Instructions to follow: In duplicating the lines below, keep every word unchanged and drop the pictures.

Collected data entries
- Opening Delimiter -

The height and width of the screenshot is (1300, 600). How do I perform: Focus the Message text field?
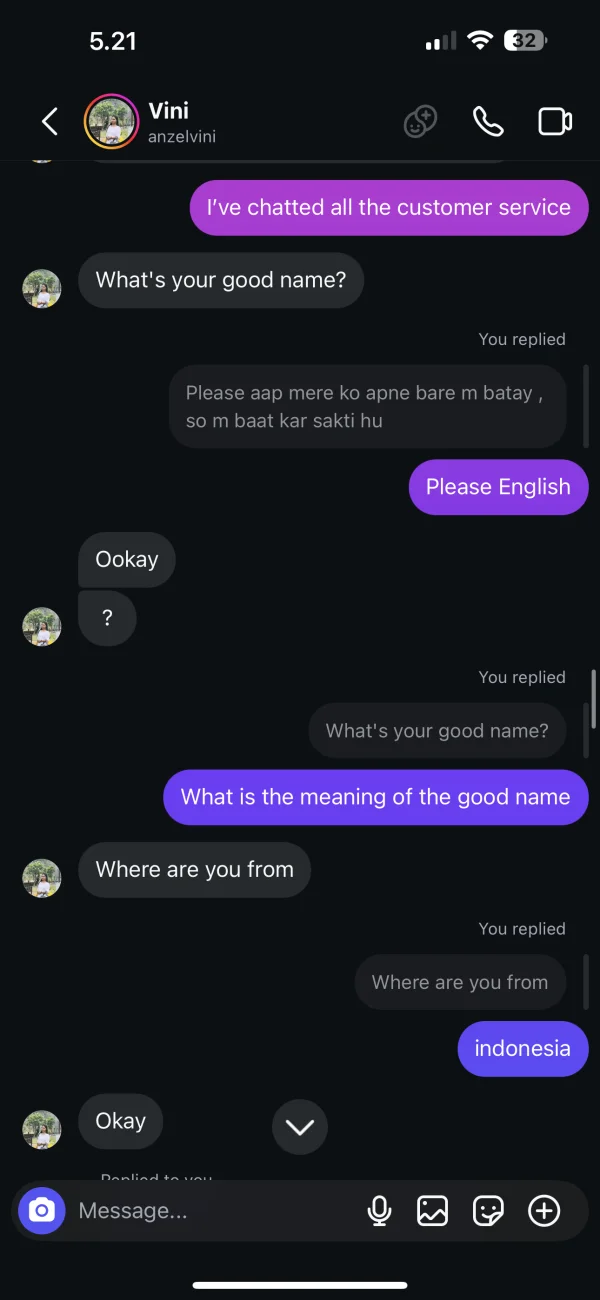210,1211
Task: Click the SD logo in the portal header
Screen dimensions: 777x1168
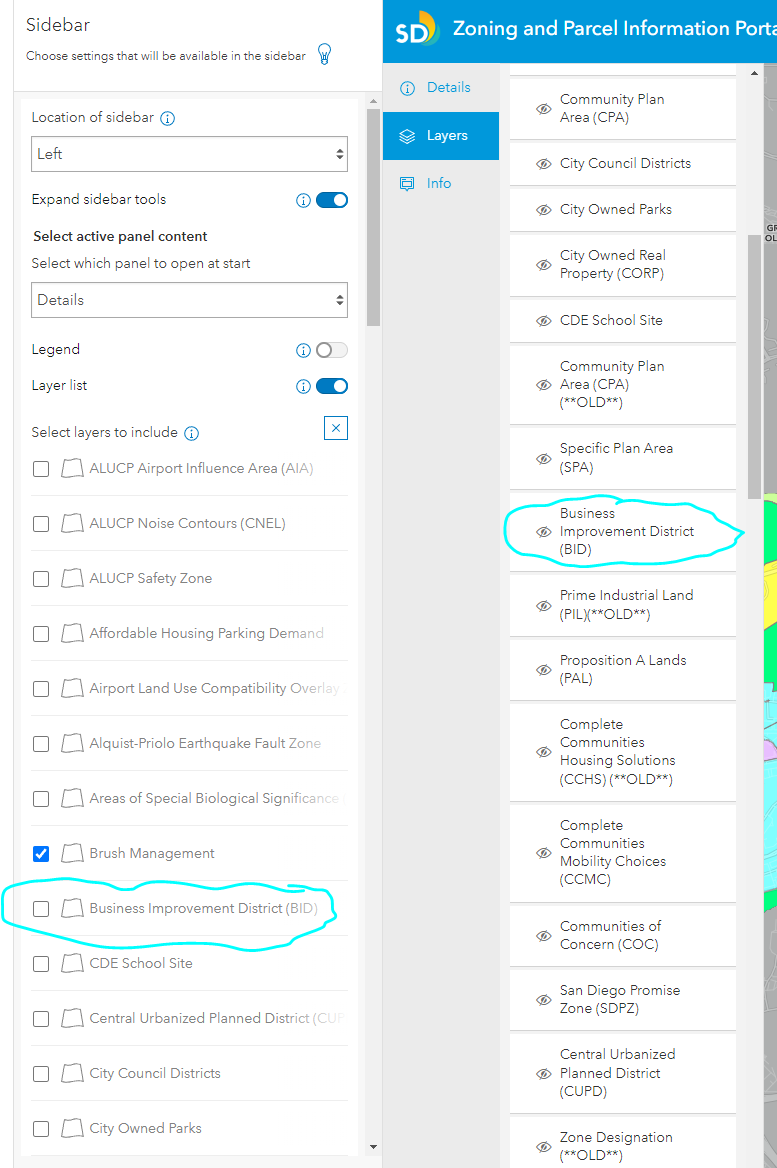Action: pos(417,28)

- Closing Delimiter -

Problem solution:
The height and width of the screenshot is (1300, 600). How do I perform: Focus the Message text field?
210,1211
Task: Click the SD logo in the portal header
Screen dimensions: 777x1168
Action: pos(417,28)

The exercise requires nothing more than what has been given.